** Source data **
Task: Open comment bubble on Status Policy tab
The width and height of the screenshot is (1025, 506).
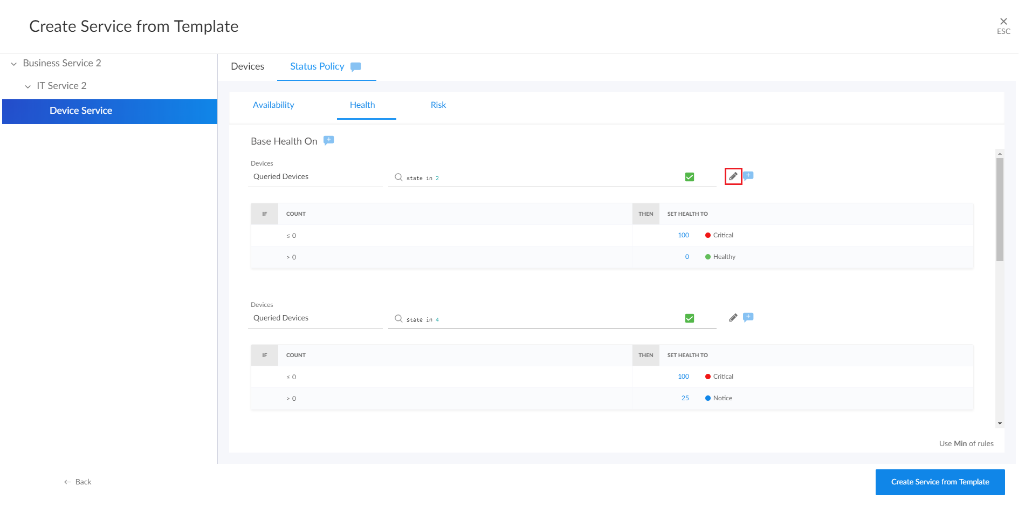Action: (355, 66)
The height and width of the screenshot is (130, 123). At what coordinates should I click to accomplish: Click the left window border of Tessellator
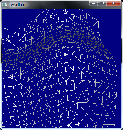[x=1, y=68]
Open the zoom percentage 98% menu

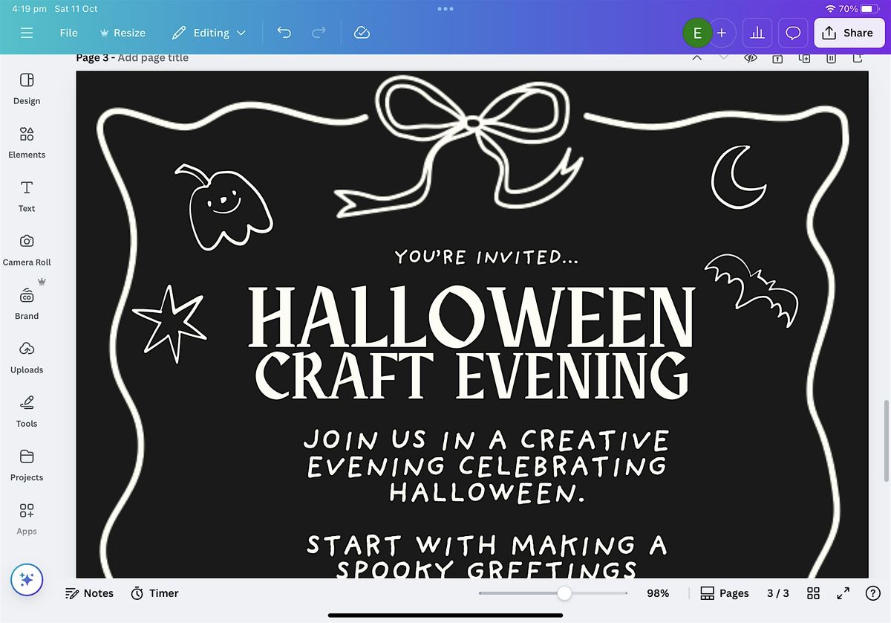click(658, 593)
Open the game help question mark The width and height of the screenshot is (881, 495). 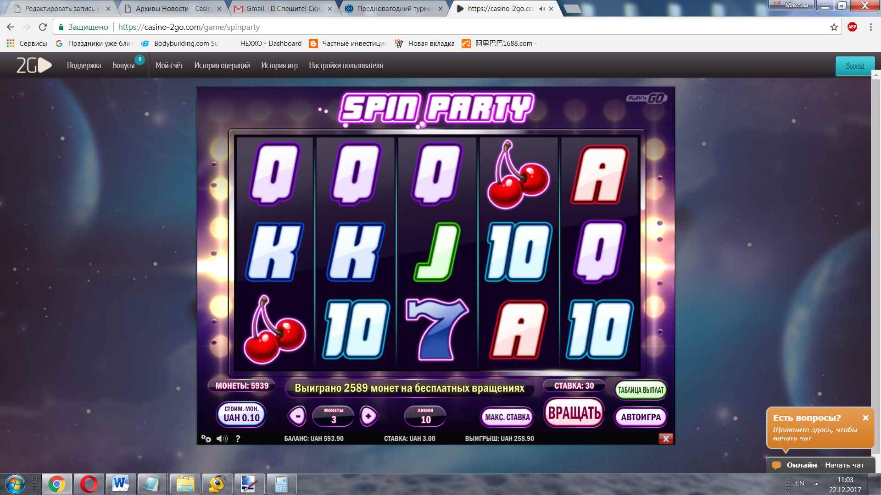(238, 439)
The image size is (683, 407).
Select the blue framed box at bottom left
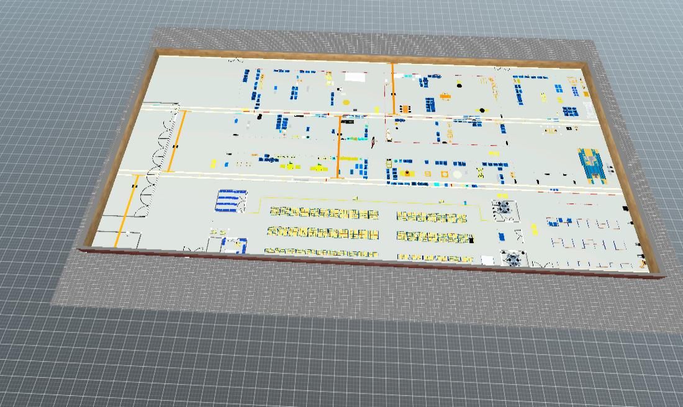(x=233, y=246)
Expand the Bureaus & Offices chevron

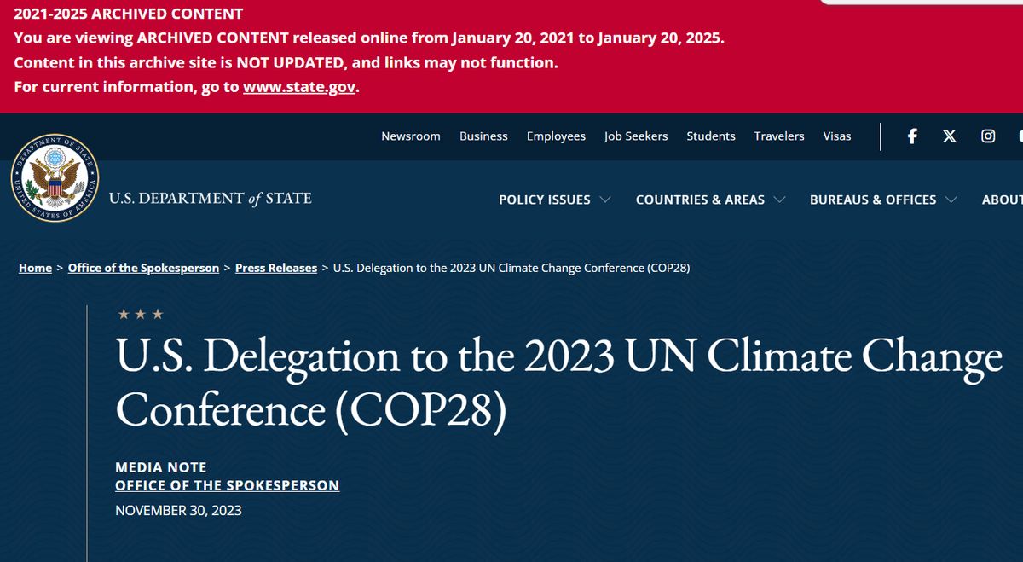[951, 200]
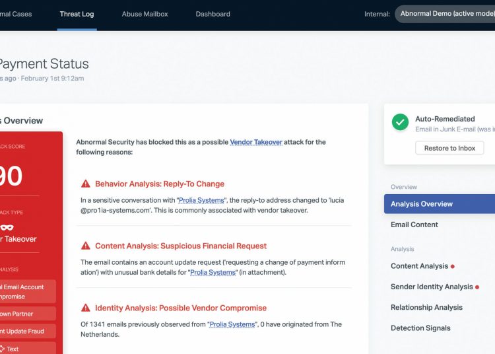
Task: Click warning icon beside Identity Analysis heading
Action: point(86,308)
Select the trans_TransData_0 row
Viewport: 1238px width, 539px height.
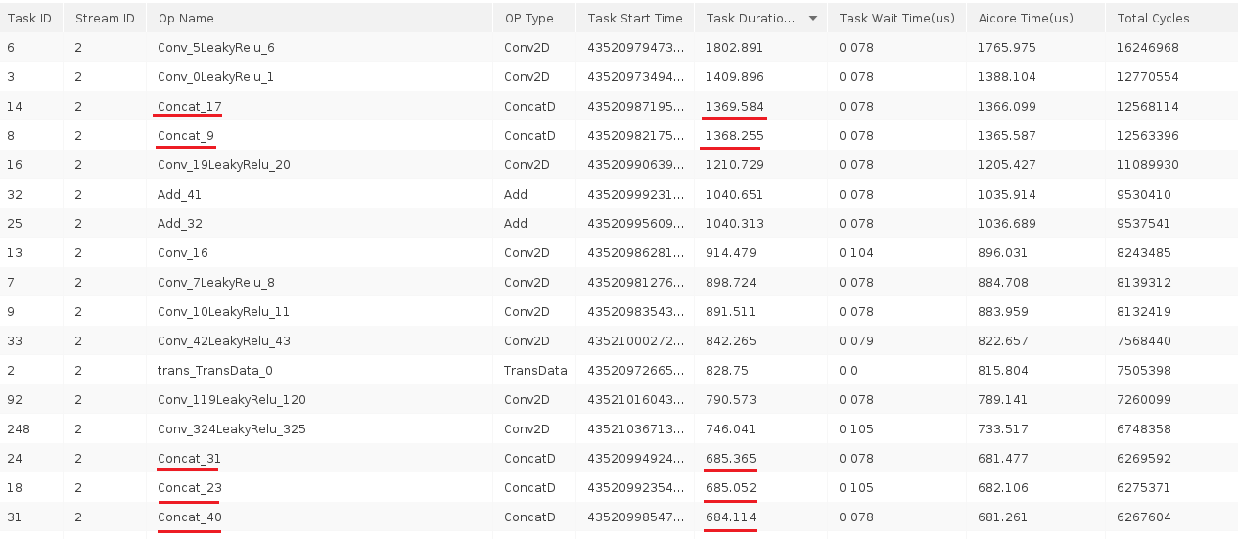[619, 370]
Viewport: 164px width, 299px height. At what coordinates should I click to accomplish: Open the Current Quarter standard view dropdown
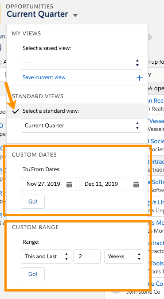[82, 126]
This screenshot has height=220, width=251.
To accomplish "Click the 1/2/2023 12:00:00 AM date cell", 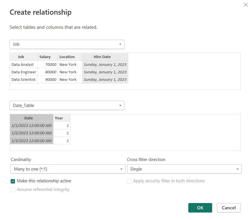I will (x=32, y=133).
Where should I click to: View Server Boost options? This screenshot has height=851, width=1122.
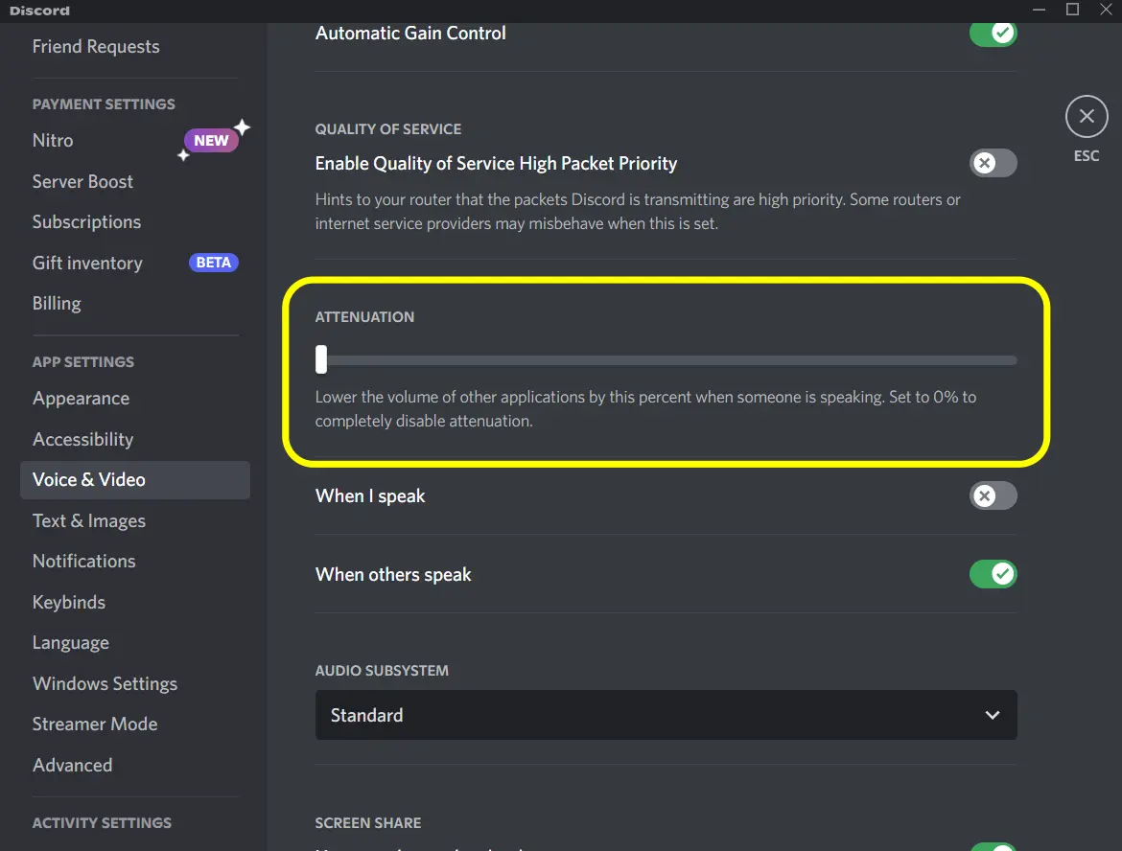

** OBJECTIVE **
Reproduce verbatim the rows from the beginning of the source data through the line containing "click(658, 593)", including that line. Leave the pictures out of your answer.

** EXERCISE OUTPUT **
Task: Open comment bubble on Status Policy tab
The width and height of the screenshot is (1025, 506).
Action: (355, 66)
The height and width of the screenshot is (130, 123). At what coordinates should I click to accomplish: Click the left window border of Tessellator
[x=1, y=68]
Open the zoom percentage 98% menu

click(658, 593)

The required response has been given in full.